Programming Connection

STOP Outreach Team 

Vancouver STOP Project
Vancouver, British Columbia
2013

Challenges

  1. Lack of pre-existing model. With no precedent for the team’s structure, management has shifted and altered the team’s makeup to find an optimal operating structure and staff complement. Work continues to be done to find the right staff configuration, with the right roles and in the right settings. 
  2. Structural barriers. Mental health and addictions services are challenged to meet the needs of the most complex clients.  Waitlists and transitions among service settings provide structural barriers to engaging and maintaining some of these clients in ongoing HIV care. 
  3. Social workers. With a primary focus on biomedical interventions and outcomes as associated with treatment as prevention, social workers and other clinicians often struggle to prioritize issues that can be more immediate and important for daily survival.  This, combined with the lack of obvious measures of success relating to the social determinants of health has challenged social workers to understand the relative value of their practice.
  4. Limited resources.  While the STOP pilot was well funded, there were many priorities that led to pressures and some unmet needs.  The STOP team could have provided more care and even greater improvements to access with more resources such as physician sessions. Additionally,   the mandate to provide both expanded testing and treatment support services has overextended some team members. In addition, developing individual and effective care plans for each client is time-consuming, as is meeting the needs of dozens of clients to execute these plans.
  5. Collaboration with other service providers. It has been a challenge at times for the team to integrate its work with the work of other agencies in a neighbourhood with a many providers. Improved coordination of service delivery would result in greater efficiency and outcomes.  .
  6. Communication with the criminal justice system and other jurisdictions. Challenging communication with the federal justice system and other health authorities can have a negative health impact on clients who experience episodic incarceration, or who are transient, and who need strong continuity of care.
  7. Cheque day.  Provincial income assistance cheques are issued monthly, giving clients access to hundreds of dollars at a time. To reduce the negative impact this can have on clients’ lives, the team encourages clients to have cheques issued weekly or biweekly, and have rent withdrawn directly from their accounts.

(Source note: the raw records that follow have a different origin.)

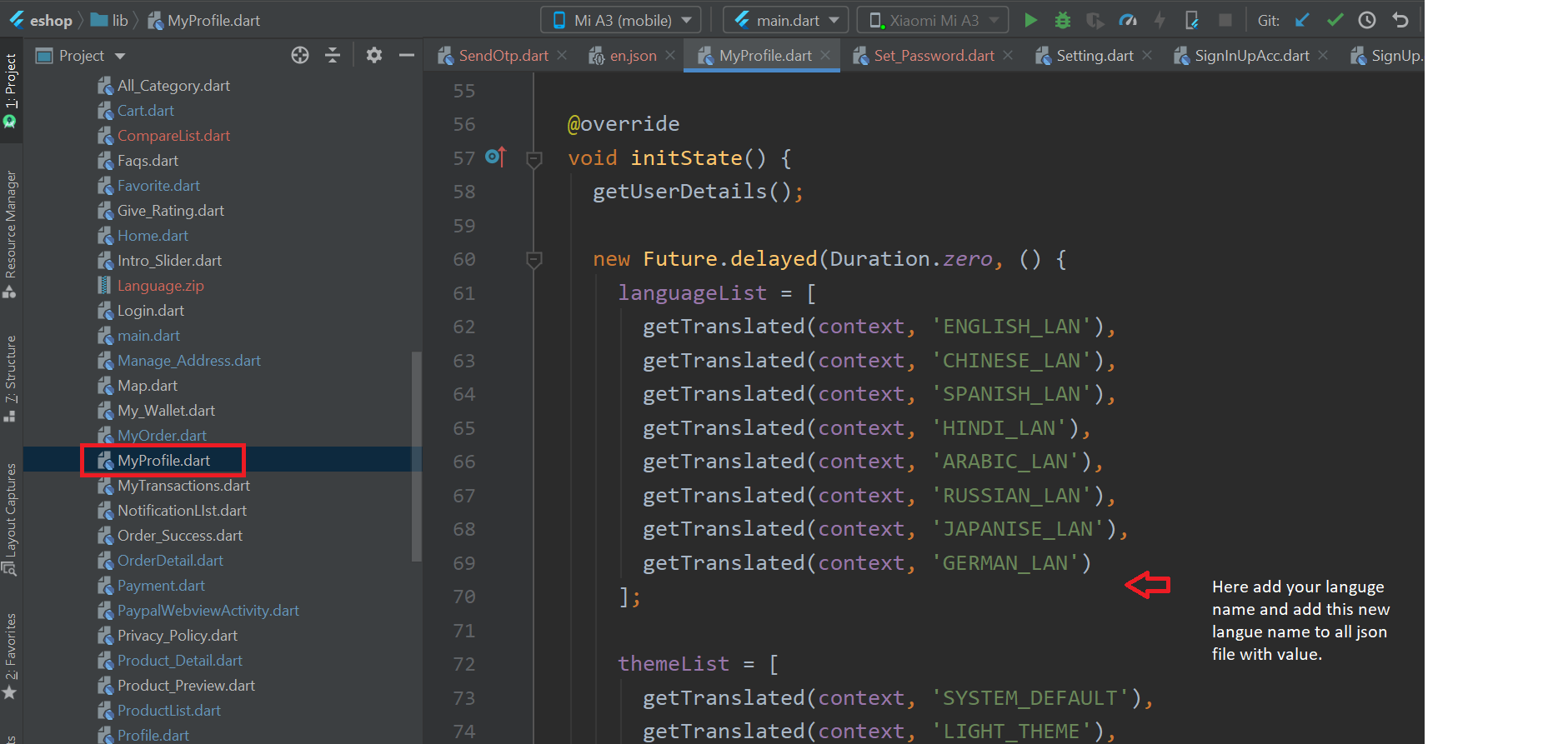Commit changes with the Git checkmark icon
The height and width of the screenshot is (744, 1568).
[1335, 20]
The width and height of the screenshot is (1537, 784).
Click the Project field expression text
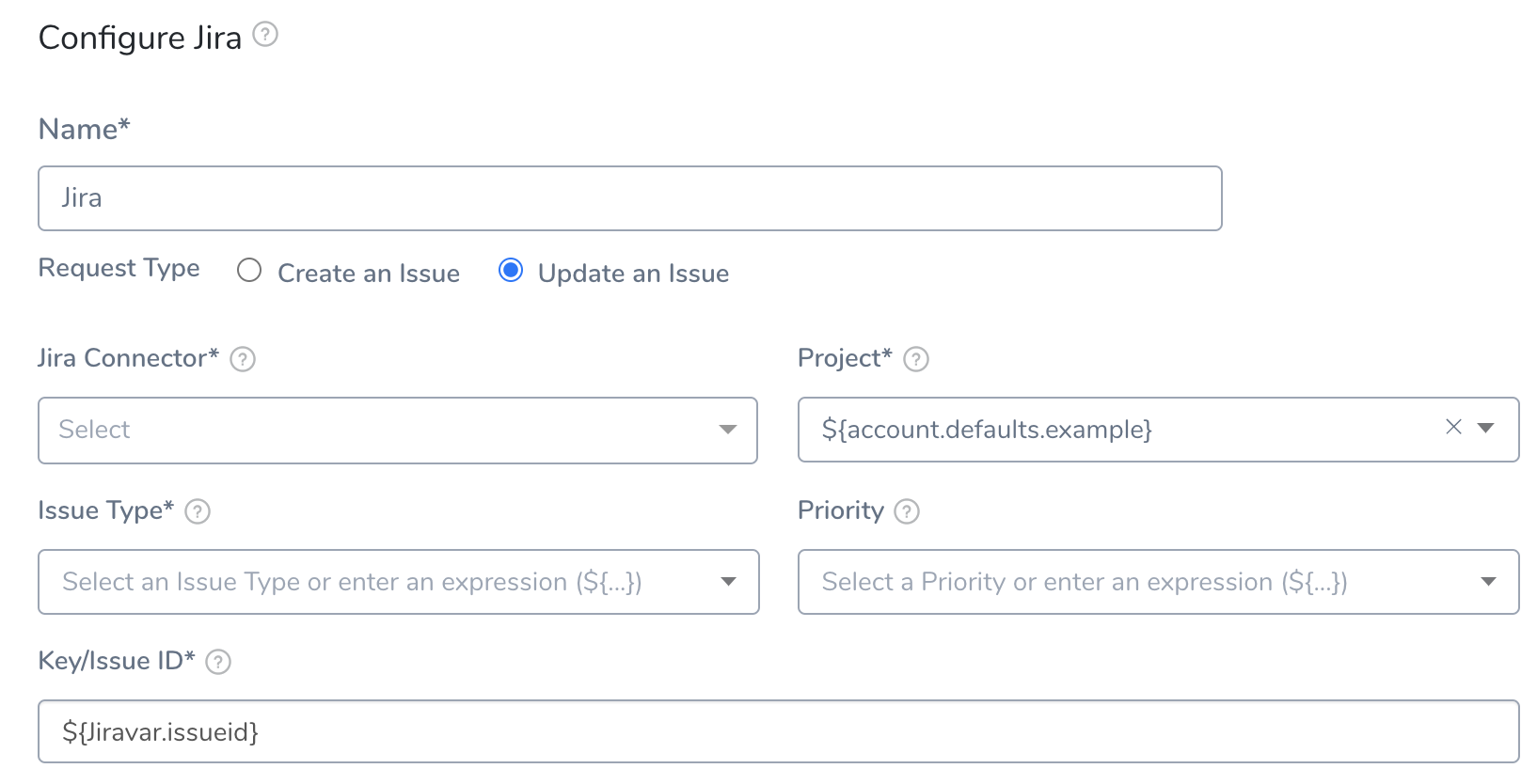tap(987, 430)
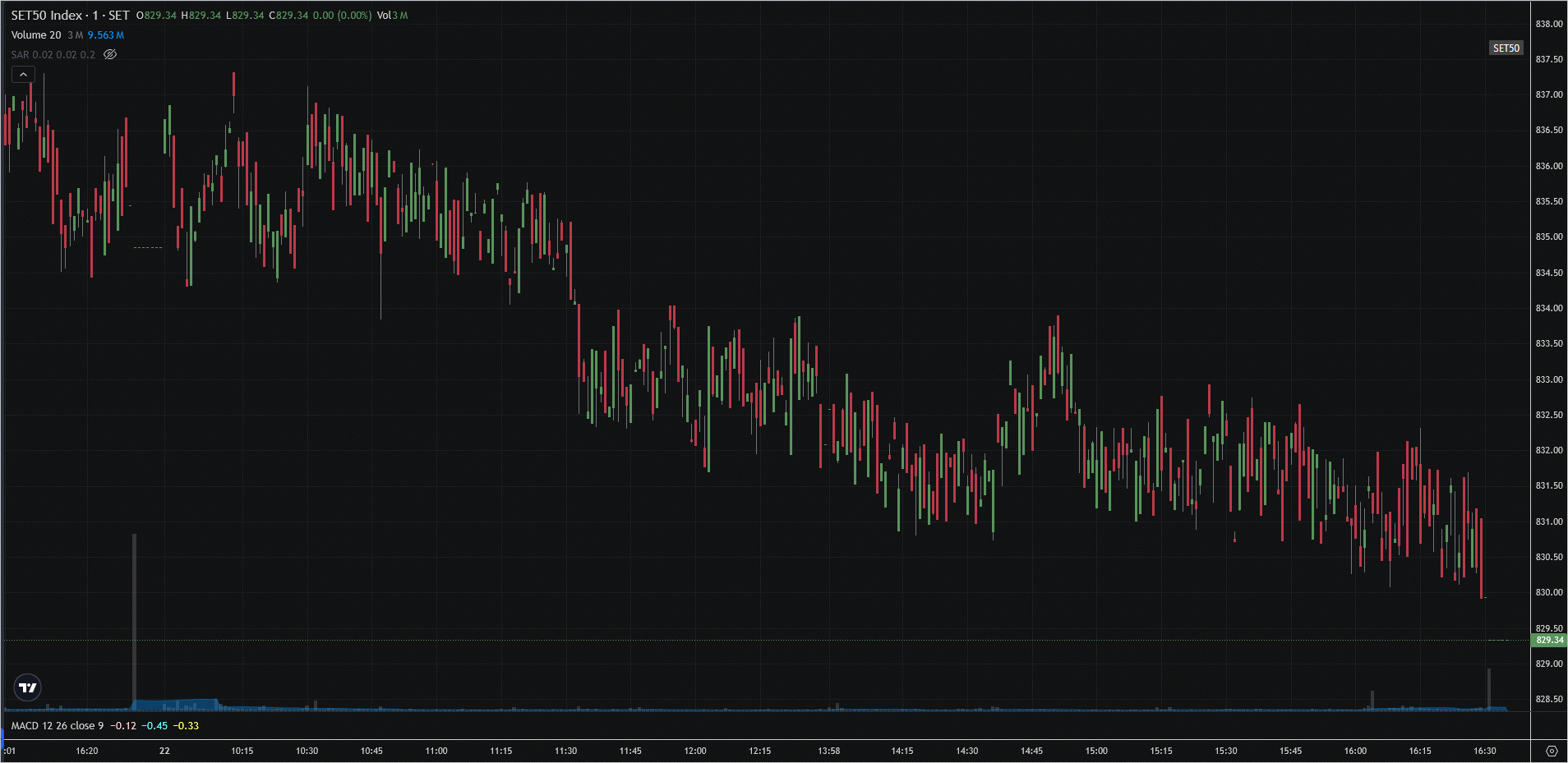The height and width of the screenshot is (763, 1568).
Task: Click the green 829.34 current price label
Action: coord(1549,641)
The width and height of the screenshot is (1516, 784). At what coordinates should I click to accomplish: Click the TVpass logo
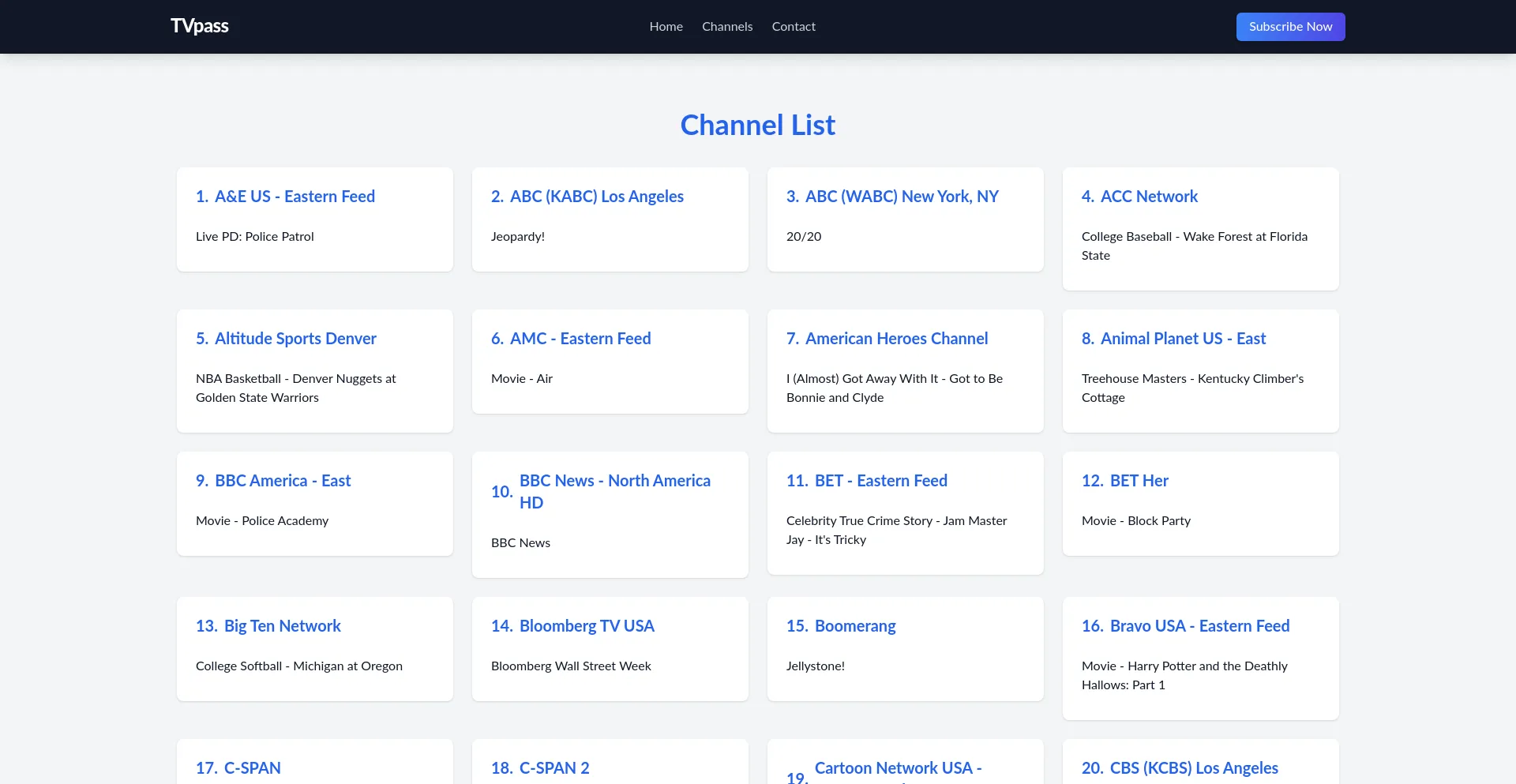pos(199,26)
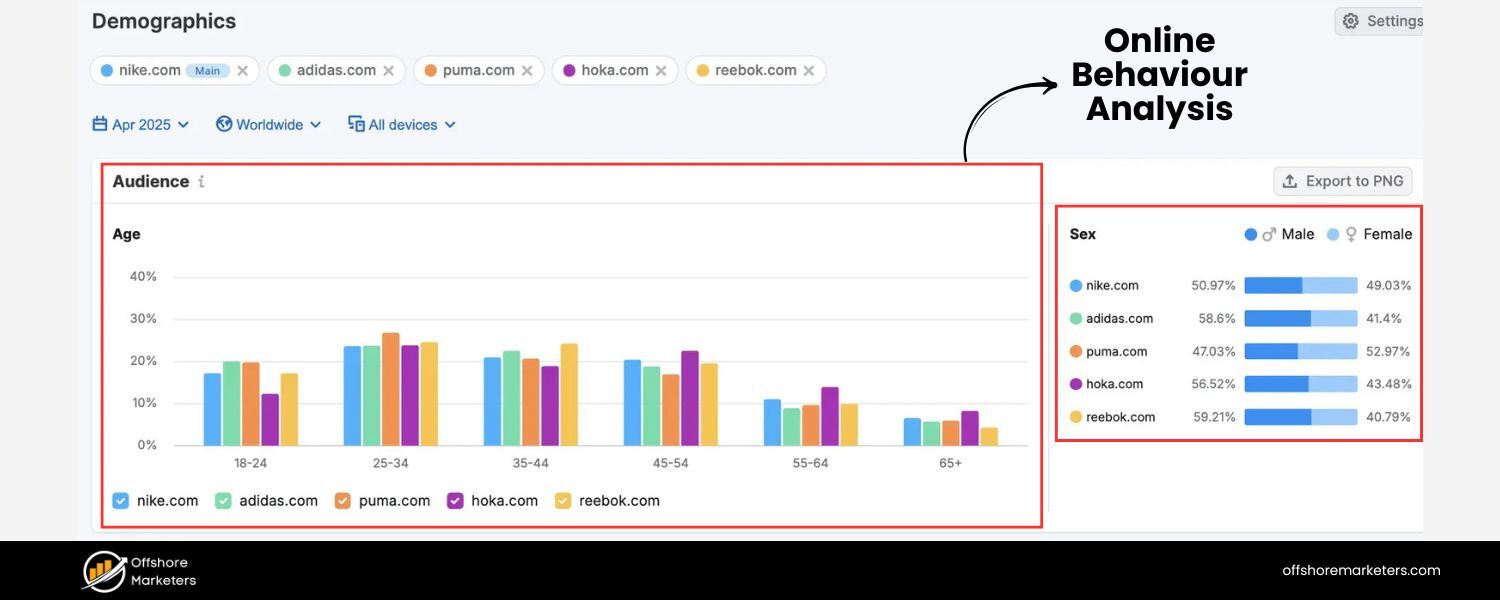Open the Apr 2025 date dropdown
The image size is (1500, 600).
[140, 124]
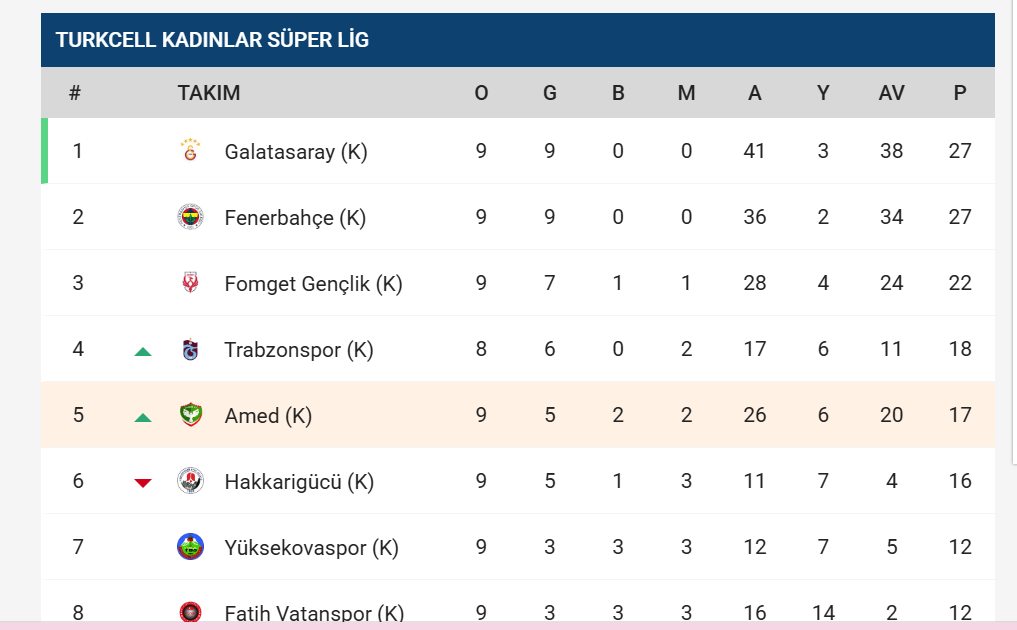Click the Turkcell Kadınlar Süper Lig title

(212, 40)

For clients who want it, the team will match them with a peer navigator that will support them to do something positive with the money.
  8. Weekend services. The team does not offer weekend service to clients though it does have a 24-hour telephone line for clients and service providers needing support or information.
  9. Transitions and discharge. Many of the team’s clients rely on outreach or require a tailored clinical service to remain engaged in care. There are limited spaces in long-term programs that have the capacity to do this. Despite limited capacity in the community, discharge must take place as there is a steady flow of referrals to the team.